Best casting news is that John Lloyd Young, who originated the role of Frank Valli, playing over 1,300 performances, will play the Jersey singer with the famous falsetto.
“Into the Woods” – The popular musical is a modern twist on the Brothers Grimm fairy tales. Familiar tales of Cinderella, Little Riding Hood, Jack and the Beanstalk and Rapunzel are tied together with new characters, including a baker and his wife who wish to begin a family and a witch who puts a strange curse on them.

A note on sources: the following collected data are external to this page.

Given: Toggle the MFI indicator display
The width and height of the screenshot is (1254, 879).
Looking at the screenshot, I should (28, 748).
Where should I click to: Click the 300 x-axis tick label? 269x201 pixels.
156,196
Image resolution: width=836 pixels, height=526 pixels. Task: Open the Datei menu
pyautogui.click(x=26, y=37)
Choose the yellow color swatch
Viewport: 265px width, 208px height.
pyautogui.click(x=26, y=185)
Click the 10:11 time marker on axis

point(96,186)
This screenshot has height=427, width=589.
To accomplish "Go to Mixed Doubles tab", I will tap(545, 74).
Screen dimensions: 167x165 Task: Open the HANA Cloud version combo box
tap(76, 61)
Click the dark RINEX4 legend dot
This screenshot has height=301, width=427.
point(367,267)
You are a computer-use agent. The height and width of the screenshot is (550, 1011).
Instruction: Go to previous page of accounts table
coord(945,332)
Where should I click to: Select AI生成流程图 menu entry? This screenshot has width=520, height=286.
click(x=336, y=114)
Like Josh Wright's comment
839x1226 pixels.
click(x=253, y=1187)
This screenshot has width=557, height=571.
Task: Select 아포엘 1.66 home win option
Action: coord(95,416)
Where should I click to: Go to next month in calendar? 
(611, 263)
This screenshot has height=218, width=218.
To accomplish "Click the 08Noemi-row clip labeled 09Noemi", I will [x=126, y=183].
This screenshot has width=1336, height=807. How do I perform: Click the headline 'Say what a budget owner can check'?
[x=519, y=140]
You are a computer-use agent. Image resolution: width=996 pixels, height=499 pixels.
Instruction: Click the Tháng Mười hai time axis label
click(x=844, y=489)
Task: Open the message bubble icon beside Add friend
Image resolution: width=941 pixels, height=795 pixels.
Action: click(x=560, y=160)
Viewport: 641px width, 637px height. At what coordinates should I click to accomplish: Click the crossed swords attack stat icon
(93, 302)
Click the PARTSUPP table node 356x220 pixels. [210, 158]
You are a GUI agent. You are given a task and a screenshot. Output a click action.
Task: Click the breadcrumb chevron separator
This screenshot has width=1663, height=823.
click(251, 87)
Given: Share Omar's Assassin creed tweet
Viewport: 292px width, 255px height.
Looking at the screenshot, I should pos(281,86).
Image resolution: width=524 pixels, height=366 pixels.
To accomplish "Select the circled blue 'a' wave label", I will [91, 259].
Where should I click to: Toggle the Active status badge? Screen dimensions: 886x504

The large cast features both Broadway and Hollywood actors: Johnny Depp (The Wolf), Anna Kendrick (Cinderella), Chris Pine (Cinderella’s Prince), Christine Baranski (Cinderella’s Stepmother), Tracy Ullman (Jack’s Mother) – and drum roll, please – Meryl Streep (The Witch).
The movie, anticipated to be released late this fall, will feature a new song from Stephen Sondheim, and answers the question “What happens after ‘happily ever after’?”
“The Last Five Years” – From Tony Award-winning composer Jason Robert Brown, this is musical deconstruction of a love affair and a marriage taking place over a five-year period.
Although this cult musical was written for only one man and one woman, the film’s cast is expanded to a dozen. The leads are Anna Kendrick as a struggling actress Cathy and Jeremy Jordan as an up-and-coming talented novelist Jamie.
Their story is told almost entirely through songs using an intercutting timeline device.
All of Cathy’s songs begin at the end of their marriage and move backwards in time to the beginning of their love affair; Jamie’s songs start at the beginning of their affair and move forward to the end of their marriage.
Cathy and Jeremy meet in the center when Jamie proposes. This structuring is so unique that it may limit the film’s broad appeal for moviegoers.